これを仕掛けた魔族は、誤って残してしまったのだろう。
「調査の方は忘れてないか?」
「はい、“現像”もしっかり使っています。これを」
メイはカバンからスキルで生成した写真を取り出した。
色も付いており、細部も写っている。
いいスキルだ。
「やっぱ便利だな。これ」
「そうですね。絵を描く必要はないのは大きいと思います。それにこのスキルなら音もなく犯罪の証拠を作れるので便利です」
まるで使ったことのあるように語るメイ。
探偵でもやっていたのだろうか。
「作業は漸く3分の1終了ってとこか。やれやれ………って言ってるそばから出て来たぞ」
魔力の歪みを感じる。
しかも、
「これは………かなり大きいですね」
「この辺は湖やら森やらが近いからな。魔力はそういう自然の多い場所で多く生成される。そのせいだ」
しかし、それにしても大きい。
かなりの大物が出て来そうだ。
「来るぞ。離れんなよ」
「分かっています」
メイは現像を使う準備をしている。
現れたモンスターの情報の記録も仕事にあるからだ。
「ギィアアアアア!!!!」
それは、大きな咆哮を放ちながら現れた。
トカゲのような顔、強靭な肉体、強固な鱗。
出現したのは、
「ドラゴン!?」
Bランクのモンスター、リトルドラゴンだった。
「おぉ! いいねぇ、こいつならそこそこいけるだろ」
俺は軽く【威圧】を発動し、注目を集めた。
「来い」
「ギャアアアアア!!!!」
リトルドラゴンは全速力で突進して来た。
リトルといえど全長2m半はある。
突進されて正面から受ければそれなりに衝撃を感じる。
「正面から!?」
俺はあえて武器も魔法も使わず、
「フンッ!」
素手で戦うことにした。
「な………!」
メイは驚愕していた。
素手で魔法も使わずモンスターと、それもドラゴンと戦う人間を今まで1人も見たことがなかった。

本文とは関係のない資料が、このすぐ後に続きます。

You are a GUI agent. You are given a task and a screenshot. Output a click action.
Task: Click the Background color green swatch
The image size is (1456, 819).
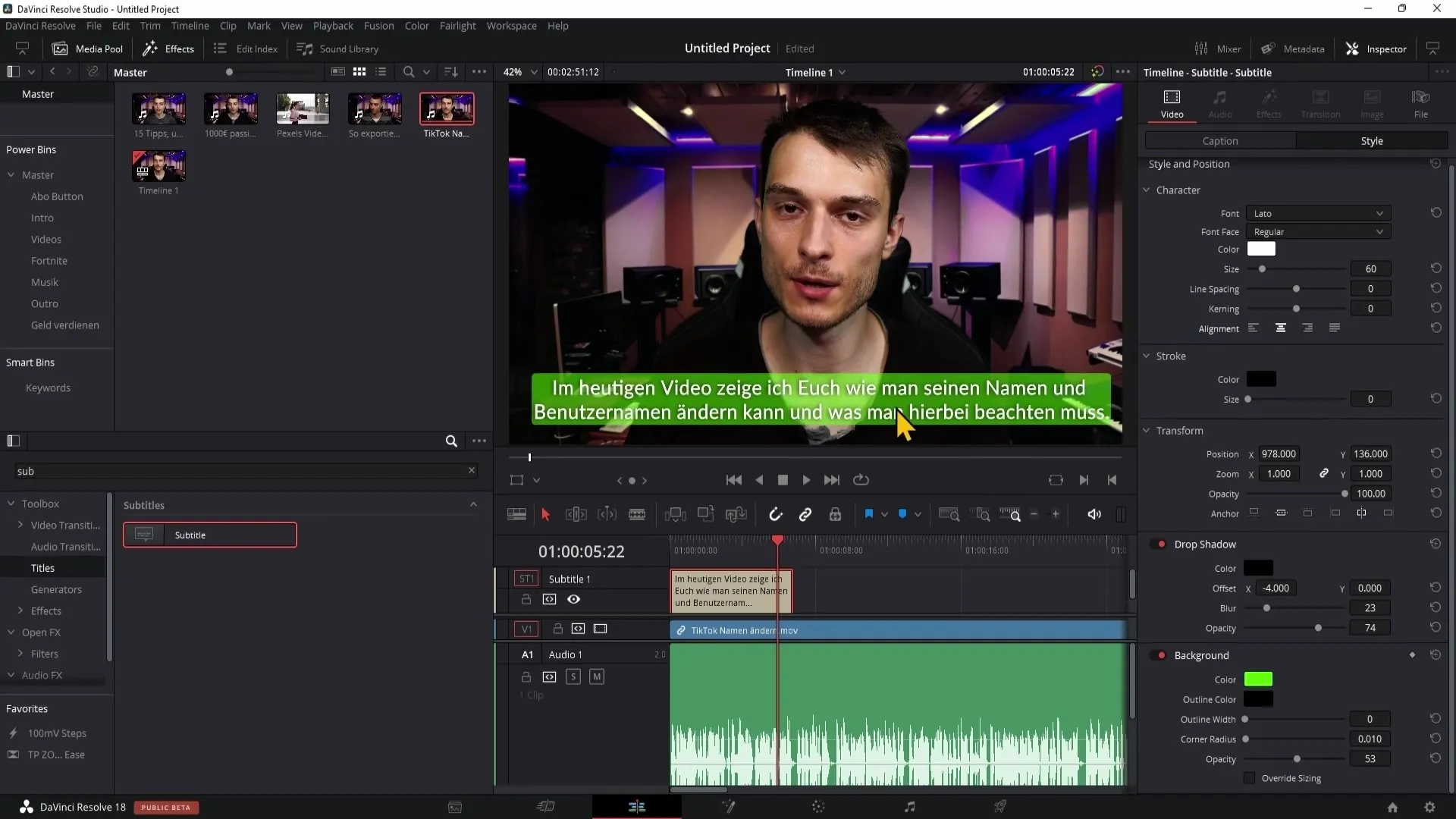1259,680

そもそも武器は、非力な人間が多種族と渡り合うために作ったのが始まりだと言う。
今となってはあらゆる種族が武器を使っているが、戦闘の要であることは変わりない。
だが、
「流石はドラゴンなだけはあるな」
俺は、そんな歴史を凌駕するほどの力を有している。
「ギャアアア!?」
リトルドラゴンは爪を振りかざした。
それを軽く振り払って、腹部に蹴りを入れる。
「………………!!!」
大きく後ろによろけた後、完全に血走った目で、猛攻に出た。
「ギィアアアアアアアアアアアアア!!!!」
爪、尻尾、翼を駆使して、連続で攻撃を仕掛けて来る。
体重を乗せた攻撃はかなりの重さだった。
「ははは!」
手を使い爪を跳ね除けつつ飛び、尻尾を蹴り上げながら翼に乗って攻撃を逸らした。
「だいぶストレス溜まってんなぁ」
明らかにイライラしているドラゴン。
すると、
「!」
リトルドラゴンは大きく息を吸い込んだ。
「ケンくん! ブレスが来ます!」
俺は足を引いて拳を握りしめた。
少し強めに力を込める。
「何を——————」
その瞬間、リトルドラゴンは燃え盛る火炎を吐き出した。
炎はまっすぐ俺へと向かって来る。
そして、
「ッッラァアア!」
炎に向かって拳を突き出した。
炎は外へ外へと広がっていき、見えない衝撃は、ドラゴンの頭へ直撃した。
「え!?」
「グォッッ………!」
見えない攻撃を喰らい混乱するリトルドラゴン。
「やっぱ、ニールのブレスよりはずっと弱ェな」
ここからは一瞬だった。
リトルドラゴンの頭上に飛び。
かかと落としで頭を一撃。
全身を地面に叩きつけた後、蹴り飛ばしてドラゴンは魔石になった。
「ふぅ」
素手で戦うのもたまにはいいな。
「ひ、非常識な………」
「はっはっは、くだらねー常識は俺には通じねーよ」
頭を抱えるメイ。
「あなたはマスターや姉が言ってたよりよっぽど途方も無い方ですね」
「ま、自分が少し変わってることは自覚してるよ。でも、その程度のことだ。世の中いろんな奴がいるって考えりゃ気楽なもんだぜ?」
「そう思っておきます」
メイは苦笑いを浮かべた。
「そんじゃ、森の方へ飛んでったドラゴンの魔石を回収しとくか」
「はい」
近くの森へ飛んで言ったドラゴンはそこで魔石に変わった。
草むらに紛れたが、結構な大きさになるはずなのですぐ見つかるだろう。
俺は森へ近付いた。
それと同時に、
「!」
感知した。
その時メイが森へ入ろうとしていたので、
「魔石は——————」
「待て」
右手で制し、メイを止めた。
ぱっと見何もない。
しかし、
「出てこい。気がつかないと思ったか?」
いる。
誰かがそこの木の裏に隠れている。
スキルや魔法で気配を隠しているが、俺の感知はそんなに甘くない。
「貴様、これに気がつくか………」
現れたのは、
「テメェ………」
「ま、魔族………!」
現れたのは、魔族の男。
隣ではメイが微かに震えていた。
それは恐怖から来るものか、それとも怒りから来るものか。
それは、メイにしかわからなかった。